Descrizione
Arrivando da Levens, avrete attraversato il ponte di Masséna, sospeso sulla valle dell'Amandier, ma è nella terra degli ulivi che il viaggio continua.
Interpretare il paesaggio :
Le origini del comune di Saint-Blaise hanno avuto un forte impatto sul paesaggio. Villa Sancti Blasii è citata già nel 1075. Dichiarata disabitata alla fine del XIV secolo, Louis Grimaldi de Beuil, ex vescovo di Vence, riuscì a insediarvi una nuova popolazione nel 1607 grazie a un atto di residenza, utilizzando il sistema dell'enfiteusi. La terra fu divisa in quartieri e concessa a famiglie che dissodarono il terreno, costruirono terrazze e piantarono viti e ulivi.

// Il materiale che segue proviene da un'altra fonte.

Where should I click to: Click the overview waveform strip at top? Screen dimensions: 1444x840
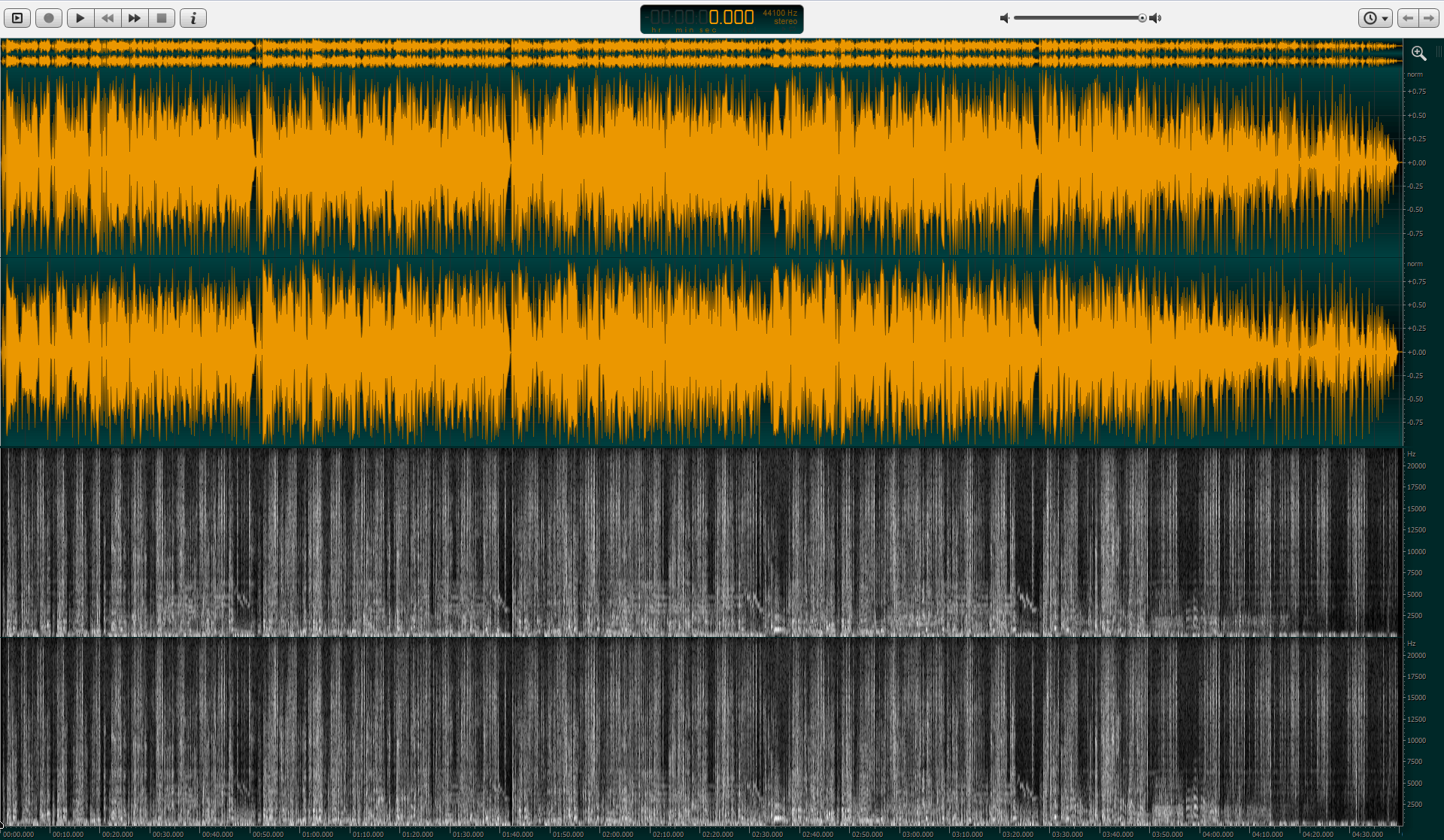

Al centro di questa veduta, il campanile giallo di Saint Antoine de Siga, che avete superato arrivando da Levens, si staglia sul paesaggio, una vera e propria immersione nella terra degli ulivi.
La restanque rimane un elemento fondamentale del paesaggio di Saint-Blaise, così come l'ulivo che si trova su queste terrazze, che gode di una posizione soleggiata e la cui sagoma, a volte alta 8-10 metri, è un elemento essenziale. Il suo fogliame grigio-verde e l'aspetto da salice piangente, con i suoi rami radi ma lunghi e ricadenti, rivelano un paesaggio sereno e immutabile. I colori e la consistenza degli uliveti contrastano con il verde tenue dei pini, che crescono nelle zone calcaree dove il suolo è più scarso, e con il verde scuro dei cipressi e la loro forma slanciata e verticale. Spesso presenti vicino alle abitazioni, i cipressi sono una vista gradita.